Cuando se quitaba la de la selección, se vestía con una remera de básquetbol, con la leyenda de Michael Jordan en la espalda. «Yo estoy haciendo un intento para llegar al Mundial. Es lo que me sostiene hoy. Pienso en el Mundial, quiero estar», repetía. La política siempre estuvo demasiado cerca: el viernes 15 fue recibido por el gobernador Rubén Marín -fue cuatro veces gobernador de La Pampa, hoy tiene 85 años, es el presidente del PJ local, y una frágil salud- quien en la charla le reveló que tenían tres pasiones en común. «Venimos de abajo; somos bosteros y amigos de Fidel (Castro)», habría asegurado. Diego no se instaló las 24 horas de los 12 días en la estancia, ya que no lo habría soportado: iba y venía el puñado de kilómetros hacia Santa Rosa, para hacer guantes. El boxeo fue clave en la preparación y se subía al ring con Miguel Angel Campanino, símbolo de La Pampa, parte inoxidable de una era romántica del boxeo y alguna vez rival del noqueador mexicano Pipino Cuevas. Y Diego también hacía natación en la pileta cubierta de All Boys, un club que se nutre del básquetbol.

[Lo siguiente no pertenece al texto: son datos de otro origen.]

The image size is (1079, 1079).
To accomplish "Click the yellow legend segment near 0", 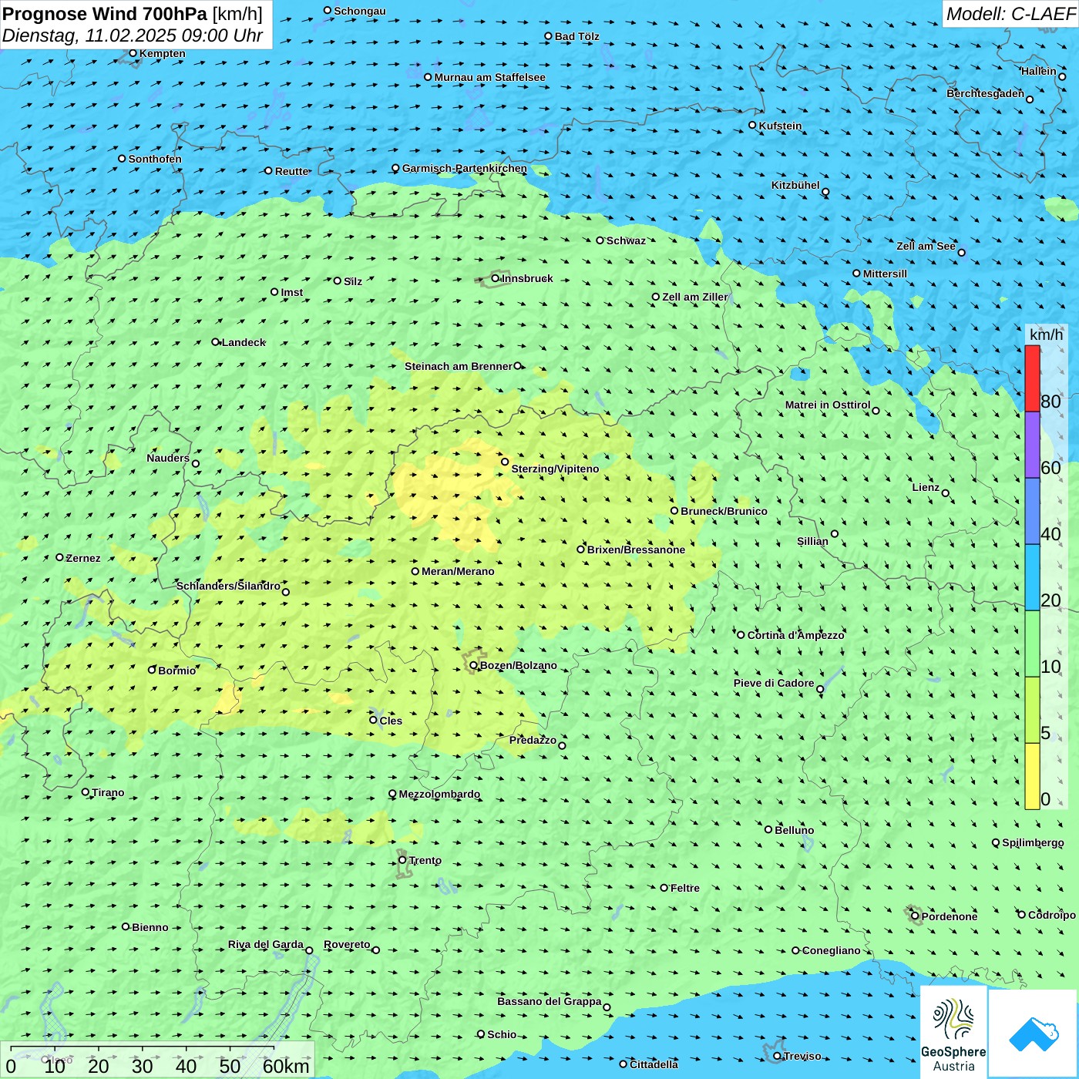I will pyautogui.click(x=1032, y=775).
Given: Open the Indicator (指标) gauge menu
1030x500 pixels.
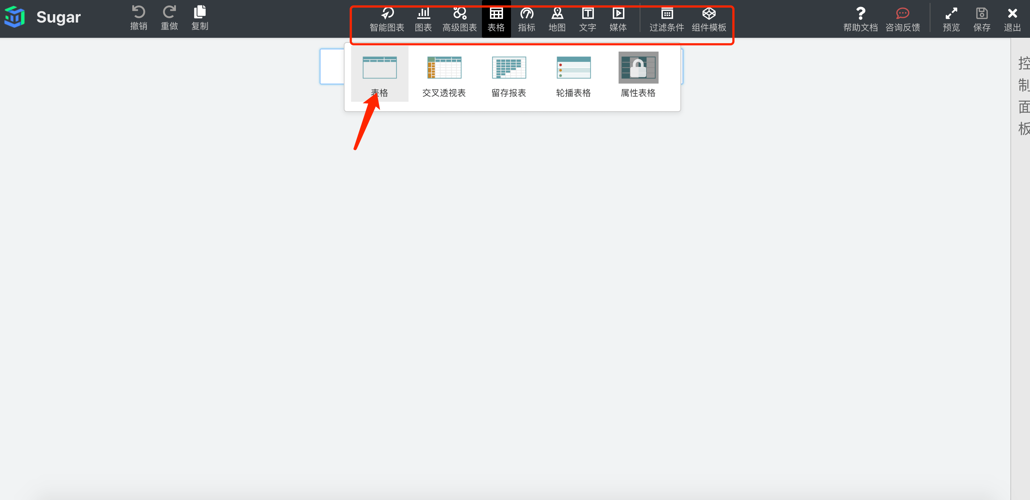Looking at the screenshot, I should [x=526, y=19].
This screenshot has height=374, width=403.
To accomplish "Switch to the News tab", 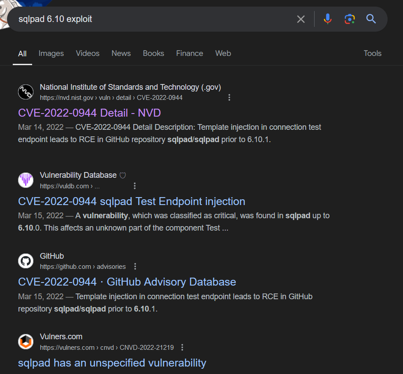I will (x=121, y=54).
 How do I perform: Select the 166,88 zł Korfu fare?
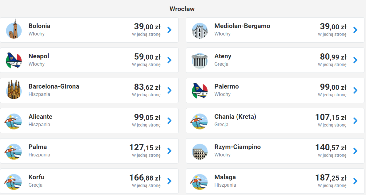tap(145, 178)
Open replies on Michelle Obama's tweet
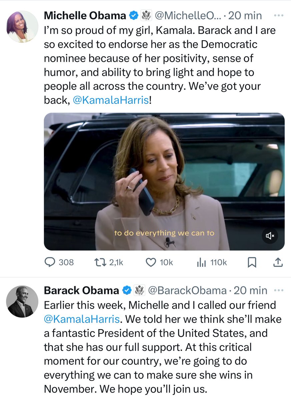The image size is (291, 399). click(59, 262)
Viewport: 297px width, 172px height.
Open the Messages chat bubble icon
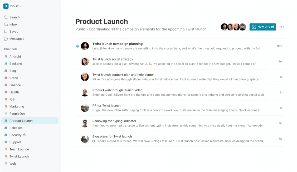[x=6, y=39]
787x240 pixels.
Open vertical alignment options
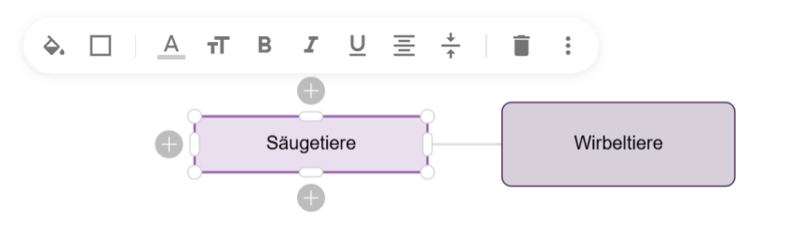tap(451, 46)
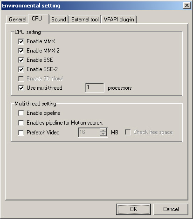Enable pipeline checkbox in Multi-thread setting
This screenshot has width=193, height=219.
click(21, 113)
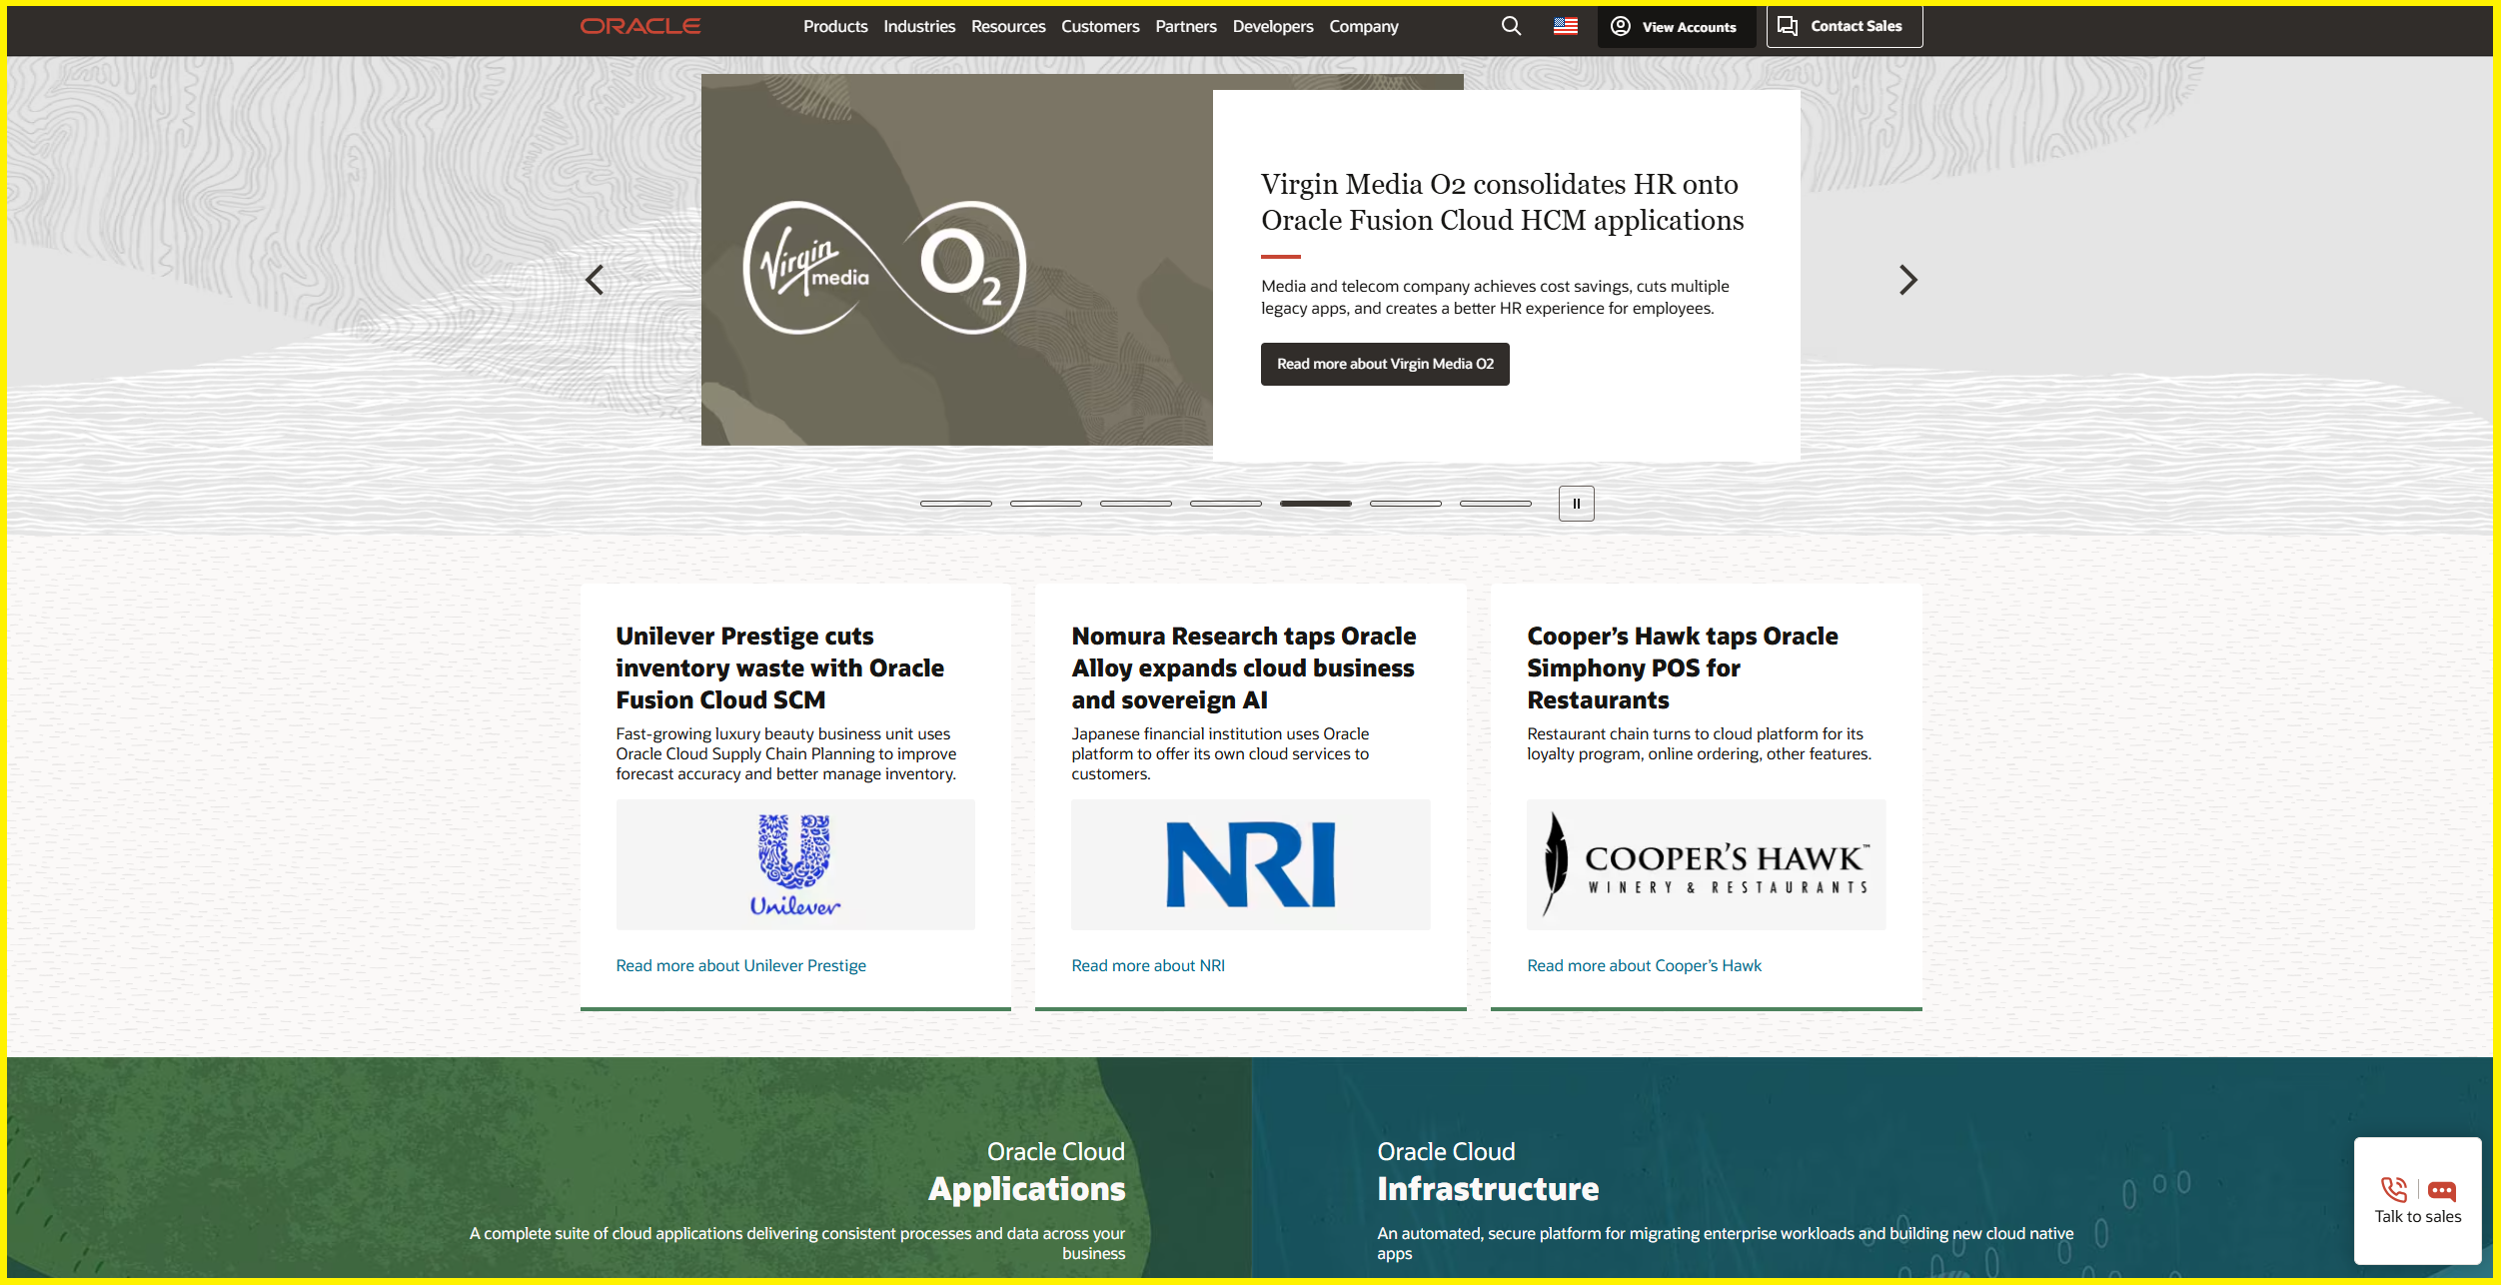
Task: Open the US flag country selector
Action: pos(1565,26)
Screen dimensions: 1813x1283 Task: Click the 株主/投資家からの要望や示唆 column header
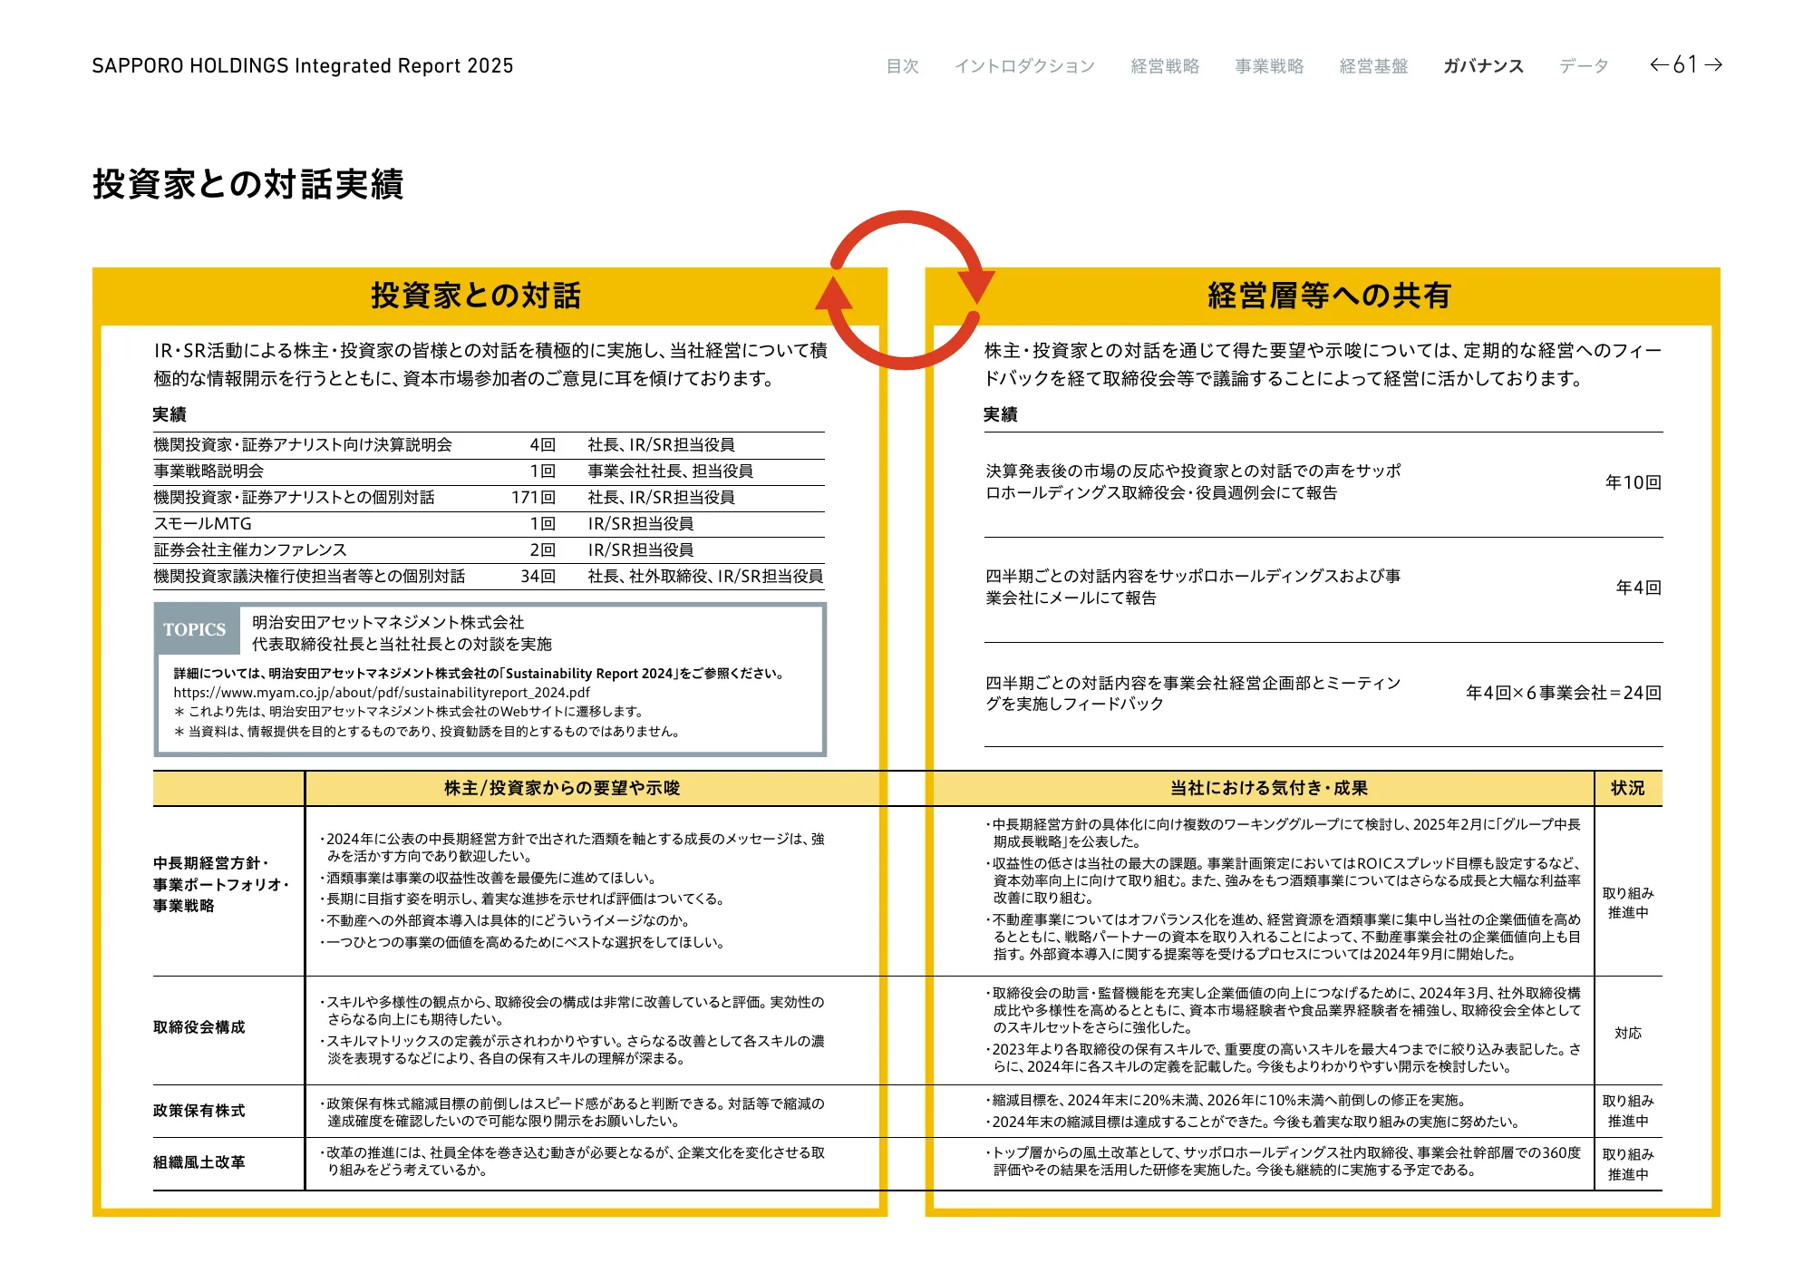click(562, 788)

Maradona se presentó en los Estados Unidos a los 33 años, convertido en una escultura futbolera, maquillada en esos días de ciudadano ilustre en La Pampa. Después, pasó lo que pasó. La efervescencia, primero. Las lágrimas. después. «No quiero dramatizar pero creeme que me cortaron las piernas. No corrí por la droga, corrí por el corazón y la camiseta. Juro por mis hijas, que son la fuerza que me trajo a este Mundial, que yo no me drogué, que yo no tomé ninguna sustancia como para que la FIFA me deje afuera de este Mundial», aseguró.

«Yo fui testigo del esfuerzo brutal de un adicto para pelearle al síndrome cuando aparece. Lo recuerdo con mucha emoción. Fue una prueba de carácter y de amor por el fútbol» Fernando Signorini

La revista Goles, un símbolo del periodismo deportivo de otra era, contó la intimidad de los días pampeanos con una portada histórica, compartida por Alfio Basile, Diego y Claudia. El DT tomaba un mate, rodeado de sándwiches de miga y sonrisas. «Tranquilo Coco que llego para el Mundial», fue el título. La Copa fue un suspiro maravilloso y traumático.

Recordemos como llegó a «LA LEPRA»

n poco excedido de peso, el pelo largo y el talento escurridizo, esporádico. Diego Maradona frota la lámpara y el genio se desvanece el 13 de junio de 1993, el capítulo final de la aventura en Sevilla, prólogo de esta historia. Van 8 minutos de la segunda parte, mezclado en un desabrido 1-1 frente a Burgos, un partido de la Liga de España. Fastidioso, enérgico, arroja sobre el césped el brazalete de capitán, después de infiltrarse en el entretiempo, cuando Carlos Bilardo decide sacarlo de la escena. Maradona se va directo al vestuario, luego a la casa, luego al aeropuerto rumbo a Madrid, luego a Buenos Aires. Pero antes le arroja su ira sobre esa suerte de padre futbolero. «¡Hijo de puta! ¡La puta madre que te parió!», vocifera. Tiempo después, se dice que dijo: «Sevilla, nunca más. Es más, tengo más ganas de largar el fútbol que de volver a jugar. ¡Nos vamos!», le advierte a Claudia, su mujer.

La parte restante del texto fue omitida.